Following the traditional outsourcing mantra, Google should be focusing on its core competencies, while outsourcing everything they possibly can of the base infrastructure to vendors. Turns out that that the company actually does exactly the opposite. A few weeks ago, Luiz André Barroso and Urs Hölzle of Google published a very interesting piece: The Datacenter as a Computer: An Introduction to the Design of Warehouse-Scale Machines. Here is a quote [emphasis mine]:
Buy vs Build:
Traditional IT infrastructure makes heavy use of third-party software components such as databases and system management software, and concentrates on creating software that is specific to the particular business where it adds direct value to the product offering, for example, as business logic on top of application servers and database engines. Large-scale Internet services providers such as Google usually take a different approach in which both application-specific logic and much of the cluster-level infrastructure software is written in-house. Platform-level software does make use of third-party components, but these tend to be open-source code that can be modified inhouse as needed. As a result, more of the entire software stack is under the control of the service developer.
This approach adds significant software development and maintenance work but can provide important benefits in flexibility and cost efficiency. Flexibility is important when critical functionality or performance bugs must be addressed, allowing a quick turn-around time for bug fixes at all levels. It is also extremely advantageous when facing complex system problems because it provides several options for addressing them.
This is an interesting approach that works only if you have very talented individuals available to do design work. Infrastructure as a competitive advantage does not mean throwing money at the problem – if it were that simple, startups competing in fields with well-capitalized competitors would not have gotten off the ground. The entrenched incumbents would have crushed them by virtue of their superior capital resources. To make infrastructure work for you, rather than be a drain on your finances and focus, you need the very best people who can turn the bits and pieces into a well tuned engine that enables you to do things that others simply cannot do. Joel Spolsky did some research around this problem, which he summarized on Joel on Software. His central thesis is summed up by the following quote:
The Creative Zen team could spend years refining their ugly iPod knockoffs and never produce as beautiful, satisfying, and elegant a player as the Apple iPod. And they’re not going to make a dent in Apple’s market share because the magical design talent is just not there. They don’t have it.
The mediocre talent just never hits the high notes that the top talent hits all the time.

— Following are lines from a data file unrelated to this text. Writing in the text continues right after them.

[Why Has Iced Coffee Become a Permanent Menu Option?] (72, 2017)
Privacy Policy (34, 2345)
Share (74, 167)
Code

As an engineer/technical manager with some of the worlds largest networks under my belt, I’ve repeatedly seen what Joel said proven out in practice, and I will be naming names, because it helps to be specific. At UUNET, I worked with people like Juzer, Najam, Bill Barns, Louie Mamakos, Parantap, Andrew Partan, Joe Malcolm, Mike O’Dell, Tim Smith et al. When I was at AOL, I had the privilege of working with folks like Hung Le, Dr. Wu, Rich Colella, Mark Muehl, John Schanz, JR Mitchell, Girija, et al. At my current gig, I can’t even write down the full set of people before this becomes too long – folks like Warren, Jon, Bikash, Eiichi, Paul S, Paul G, Stephen S, Beck, Steve P and W, Sergei, Nicolas G, Johnny J and the rest of the folks on the infrastructure and operations teams. At Level (3), a company I’ve never worked for, but whose engineering and architecture folks I am familiar with, there are engineers like Shane Amante, Nasser, Tozz, Scott Madley, Epperson, Dr. Gibbings etc. These engineers (I am naming a few representative examples), have repeatedly done things that the vast majority of people I am familiar with in the networking world – simply could not do. They have done work, which in design and execution would be beyond normal people. This is not an exhaustive list of networking talent – it would be the height of hubris to think that this is the entirety of the talent pool, but what are the chances of those level of individuals working on your network? Slim at best. Best in the world infrastructure needs best in the world people. There is simply no way around that. For companies that are in the telecom space, hiring second rate people will get you third rate networks. If you are going to compete on basis of your infrastructure, you should be able to back that up with the appropriate people. To back it up with appropriate people, the executive management needs to read and understand what this is about. If they don’t, someone should send them a brief on Quark which Joel mentions in his post I quoted earlier.